* Begin PROVIDED INFORMATION *
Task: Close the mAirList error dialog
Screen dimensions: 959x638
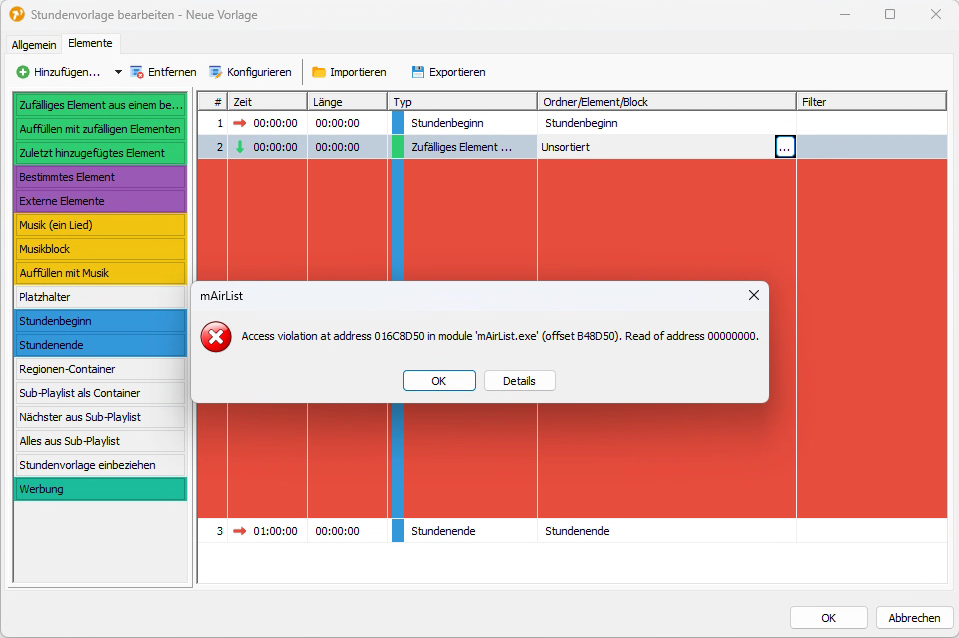Action: click(753, 296)
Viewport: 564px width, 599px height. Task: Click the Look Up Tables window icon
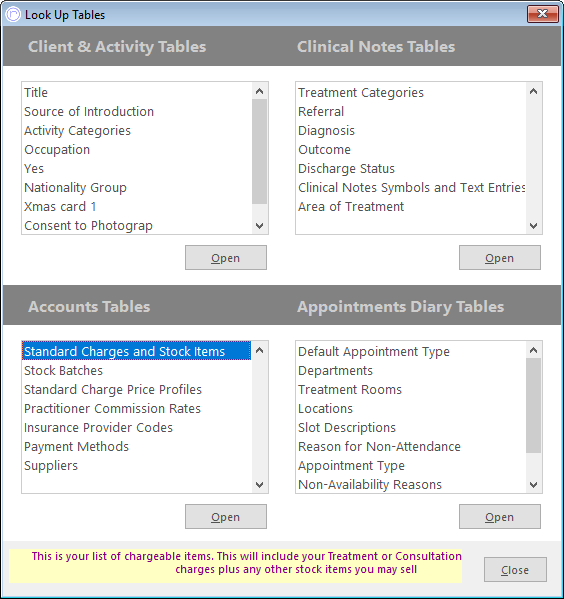pos(13,15)
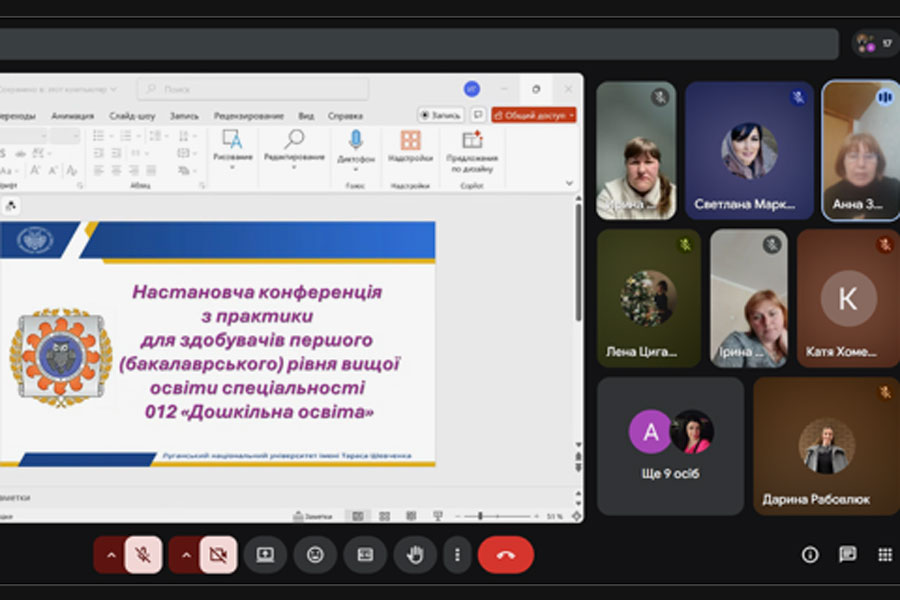Open the meeting chat panel
The height and width of the screenshot is (600, 900).
click(x=847, y=555)
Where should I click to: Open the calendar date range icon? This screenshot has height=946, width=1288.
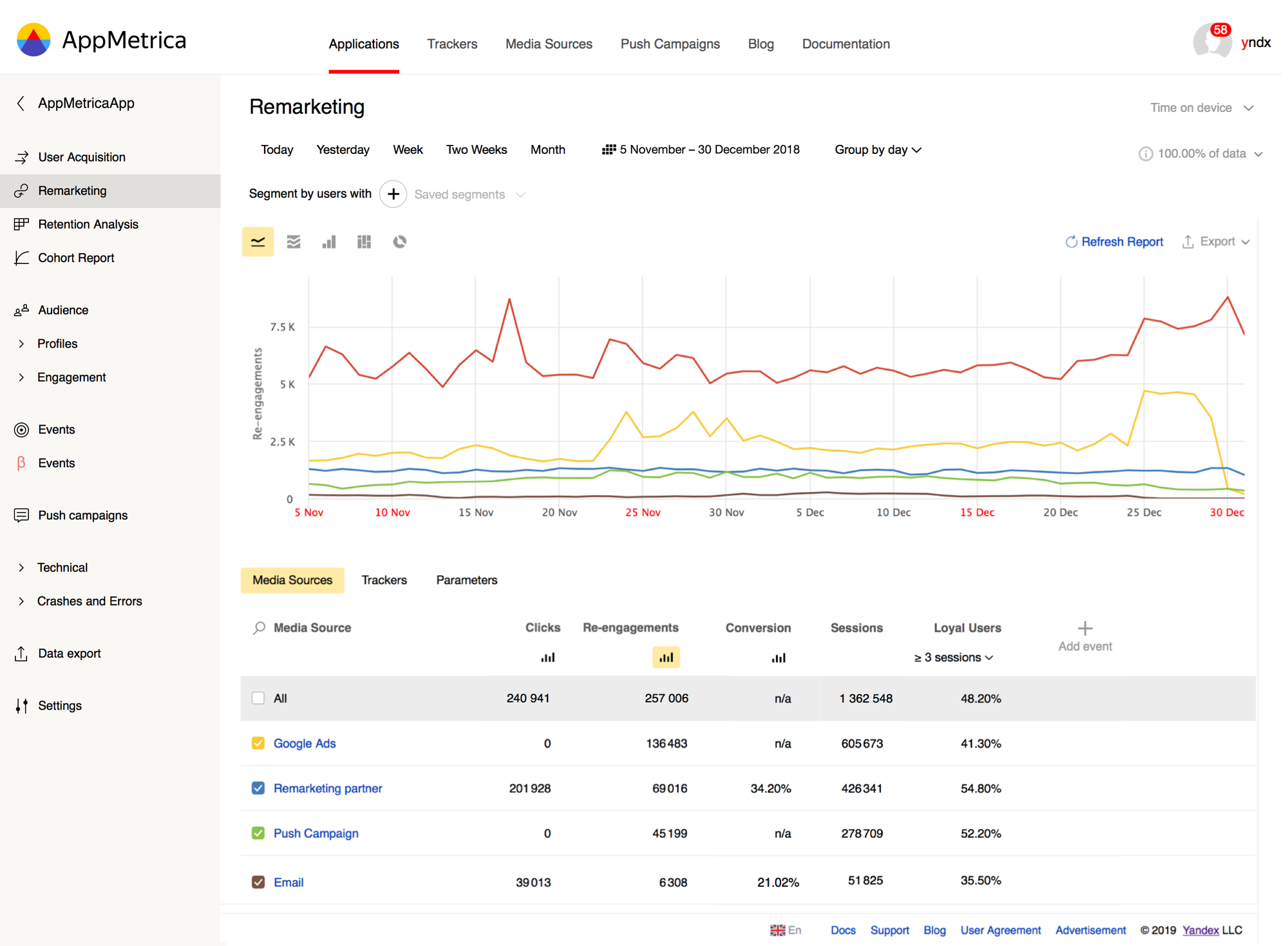click(609, 149)
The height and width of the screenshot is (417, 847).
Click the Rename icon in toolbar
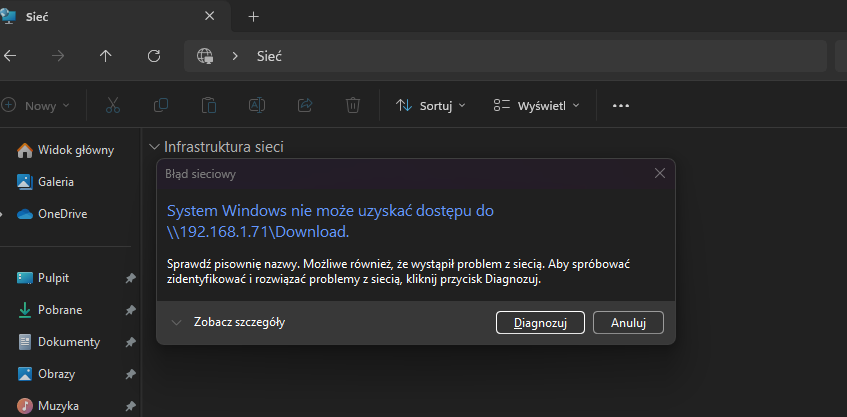click(x=256, y=105)
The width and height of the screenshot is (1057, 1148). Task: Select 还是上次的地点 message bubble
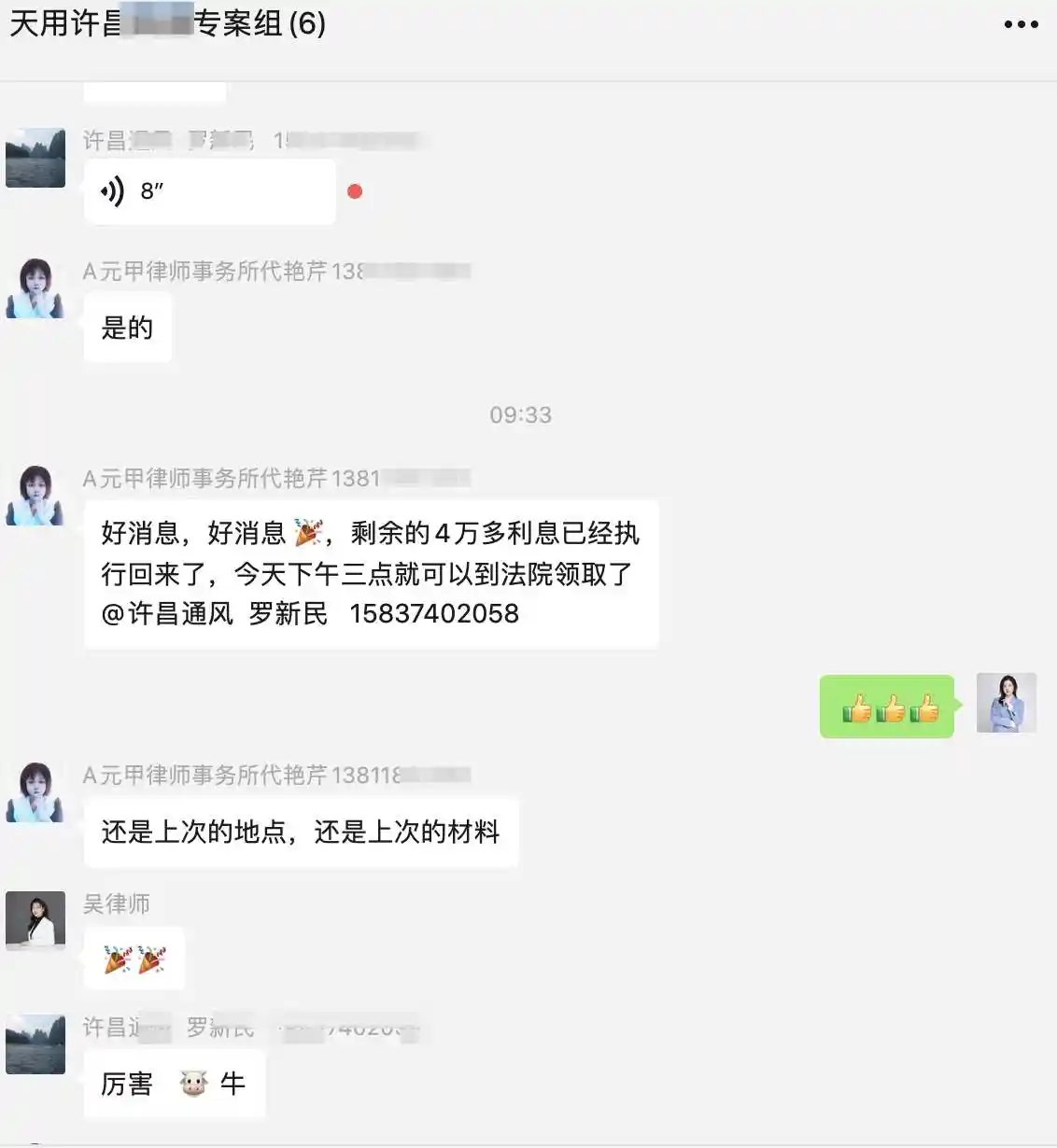pos(301,832)
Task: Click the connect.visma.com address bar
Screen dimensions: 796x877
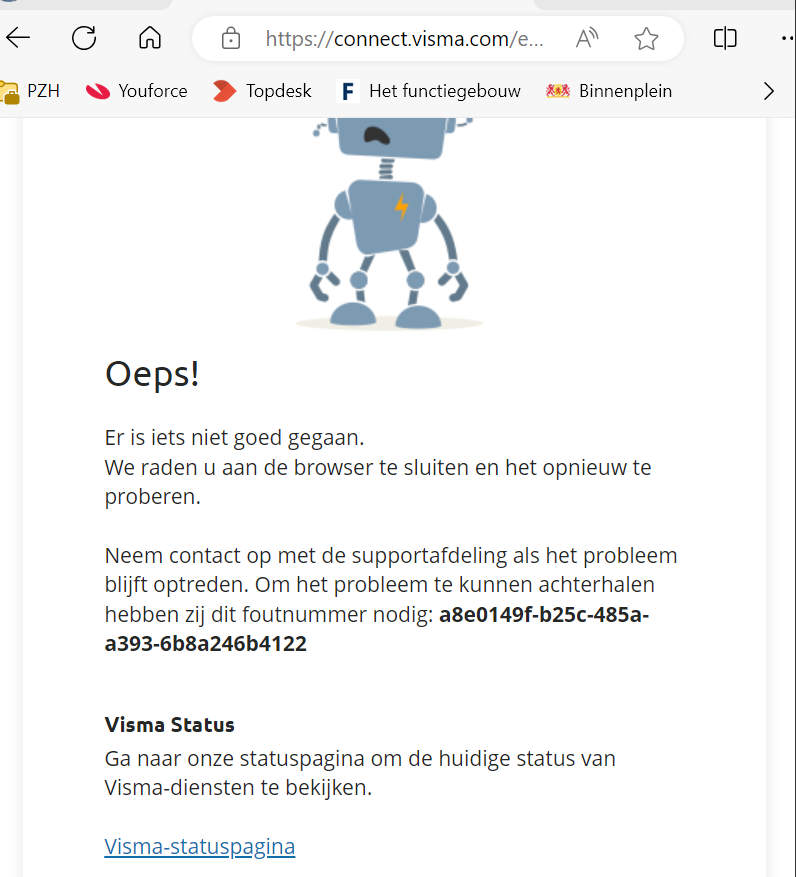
* End PROVIDED INFORMATION *
EXERCISE:
Please copy all the records above word for word, leaving out the pictures.

EXERCISE SOLUTION:
Task: Close the mAirList error dialog
Screen dimensions: 959x638
Action: click(753, 296)
Viewport: 564px width, 599px height. Task: Click the Look Up Tables window icon
pos(13,15)
Open the meeting chat panel
The height and width of the screenshot is (600, 900).
click(x=847, y=555)
Where should I click to: Open the calendar date range icon? This screenshot has height=946, width=1288.
click(609, 149)
The height and width of the screenshot is (417, 847).
Click the Rename icon in toolbar
click(x=256, y=105)
The width and height of the screenshot is (1057, 1148). Task: Select 还是上次的地点 message bubble
pos(301,832)
Task: Click the connect.visma.com address bar
Screen dimensions: 796x877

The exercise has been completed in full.